__PROMPT__
Each of the records that follow needs an exact reproduction.

__DATASET RECORDS__
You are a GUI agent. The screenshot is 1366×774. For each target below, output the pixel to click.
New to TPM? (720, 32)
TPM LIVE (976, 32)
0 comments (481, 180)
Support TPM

__ANSWER__
You are a GUI agent. The screenshot is 1366×774. For each target below, output the pixel to click.
New to TPM? (720, 32)
TPM LIVE (976, 32)
0 comments (481, 180)
Support TPM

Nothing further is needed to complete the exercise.